Branches and tags are named references to snapshots. They make snapshot history easier to manage for audit, experiments, validation, and release workflows.

Branches vs Tags

Branch

  • Mutable reference to the head of a snapshot lineage.
  • Can receive new commits.
  • Useful for audit, backfills, experiments, and validation.

Tag

  • Named reference to a specific snapshot.
  • Usually used as a stable marker.
  • Useful for releases, month-end close, audit checkpoints, and reproducible training datasets.

Create a Branch

ALTER TABLE prod.db.orders
CREATE BRANCH audit_branch;

Create a branch at a specific snapshot:

ALTER TABLE prod.db.orders
CREATE BRANCH audit_branch
AS OF VERSION 8333017788700497002;

Create a Tag

ALTER TABLE prod.db.orders
CREATE TAG release_2026_05
AS OF VERSION 8333017788700497002;

Query a Branch or Tag

SELECT *
FROM prod.db.orders
VERSION AS OF 'audit_branch';

SELECT *
FROM prod.db.orders
VERSION AS OF 'release_2026_05';

Some engines also expose branch and tag references using identifier syntax:

SELECT *
FROM prod.db.orders.`branch_audit_branch`;

Retention

Branches and tags can have retention policies.
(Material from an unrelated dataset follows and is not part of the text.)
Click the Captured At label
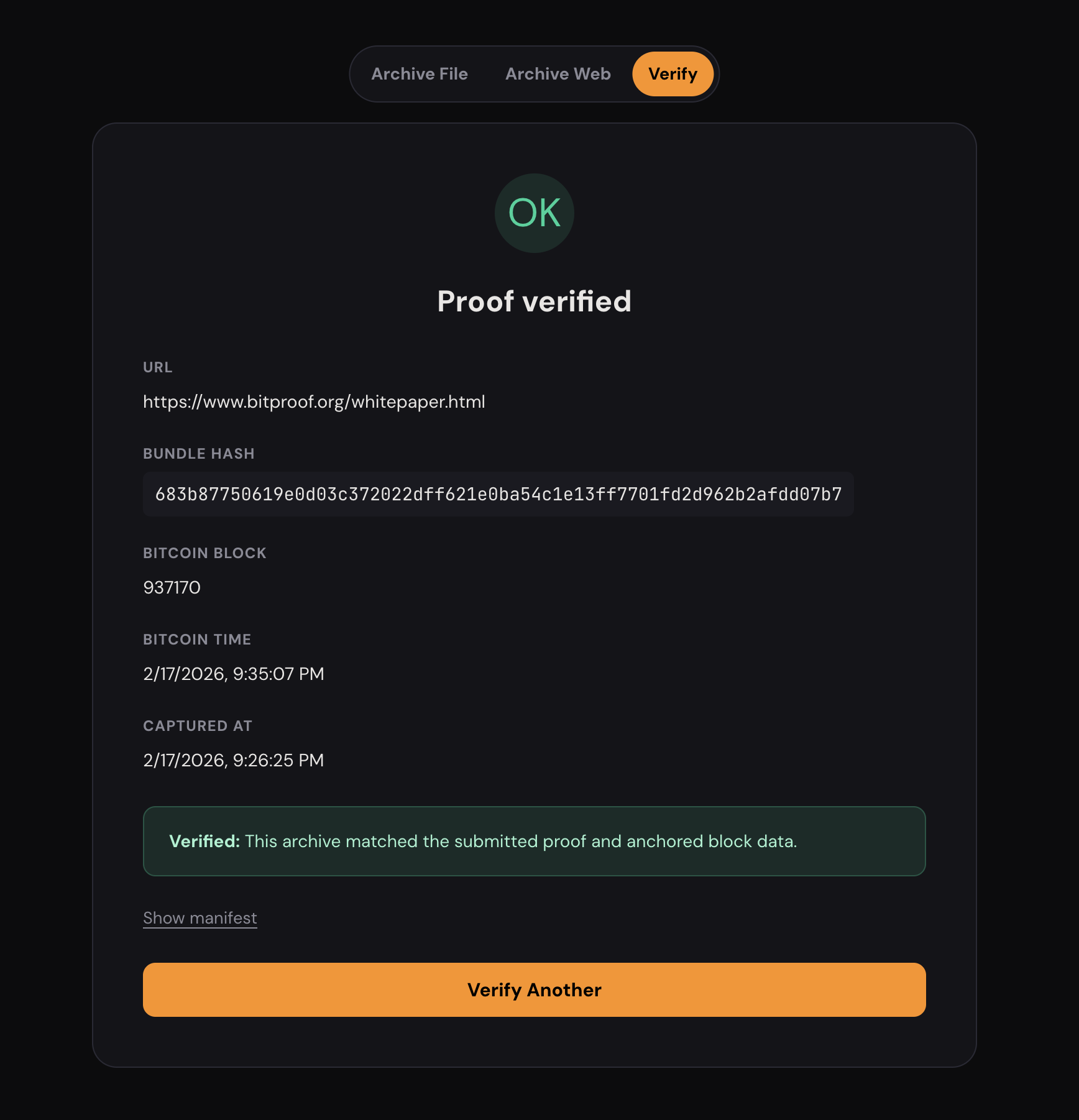This screenshot has width=1079, height=1120. [198, 725]
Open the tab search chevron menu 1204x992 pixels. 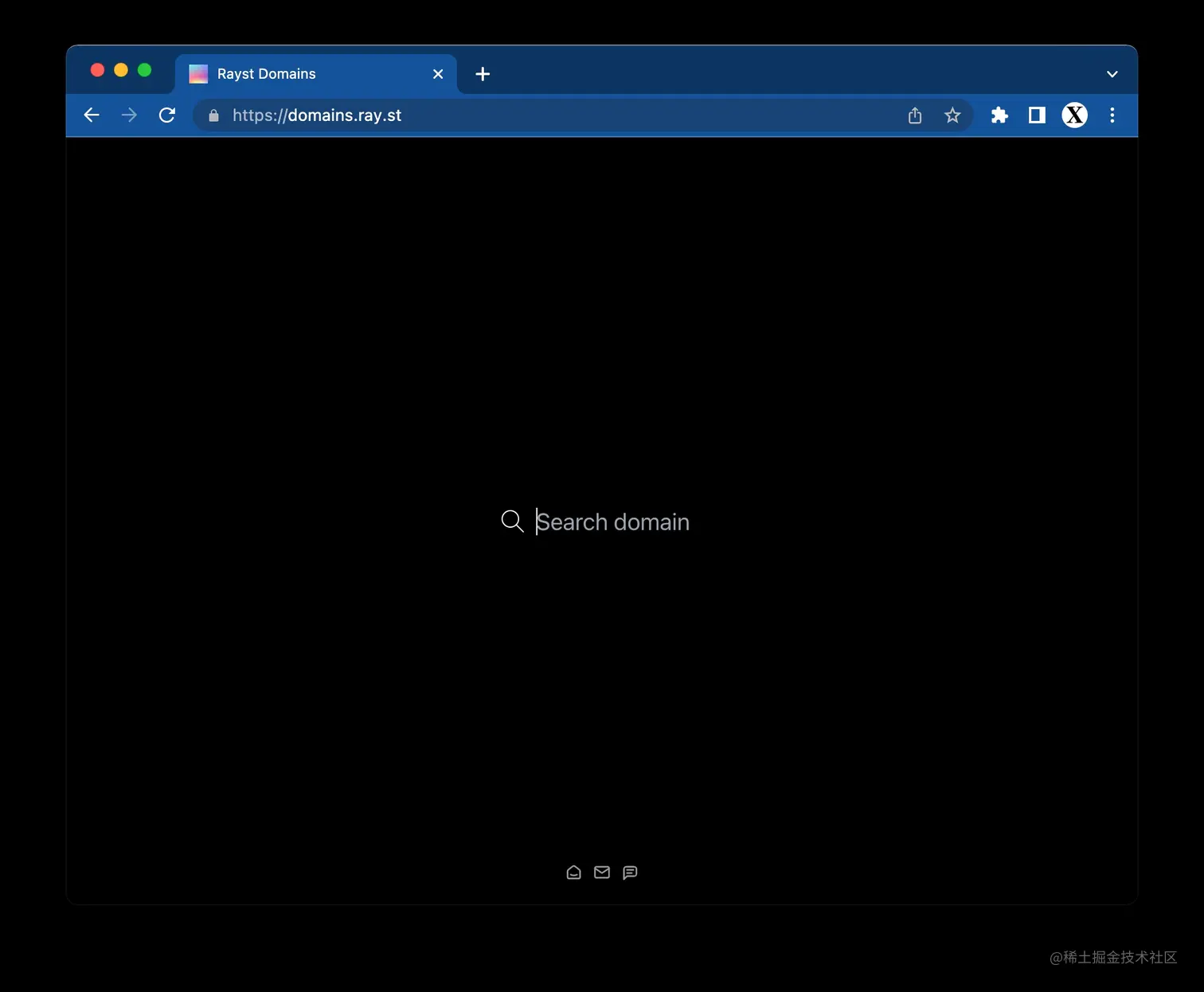pyautogui.click(x=1112, y=74)
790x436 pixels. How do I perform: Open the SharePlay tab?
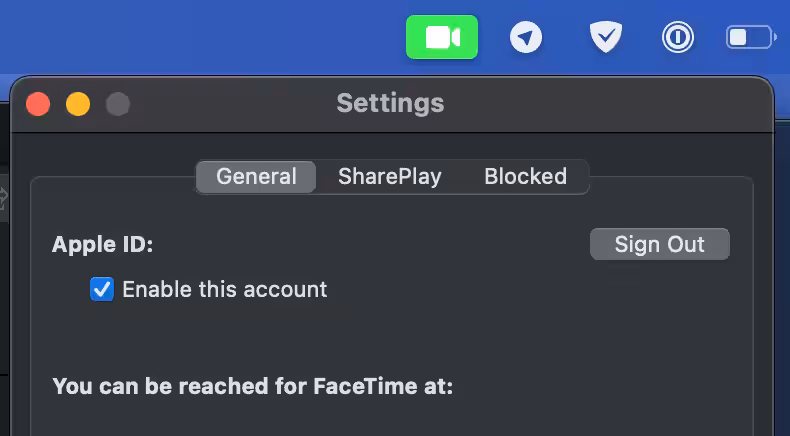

This matters because snapshot expiration can delete history that is not protected by an active reference.

Use explicit retention for:

  • Regulatory snapshots.
  • Published data releases.
  • Long-running experiments.
  • Reproducible ML training datasets.

Typical Workflows

Audit Branch

Create a branch before running validation or audit queries. The branch protects the referenced history while current table writes continue.

Release Tag

Create a tag after a successful data product release. Consumers can reproduce the exact dataset later.

Experiment Branch

Run data fixes or backfills on a branch before promoting changes to the main table workflow.

Key Takeaway

Branches and tags turn raw snapshot IDs into named data states. They are most useful when paired with clear retention rules and naming conventions.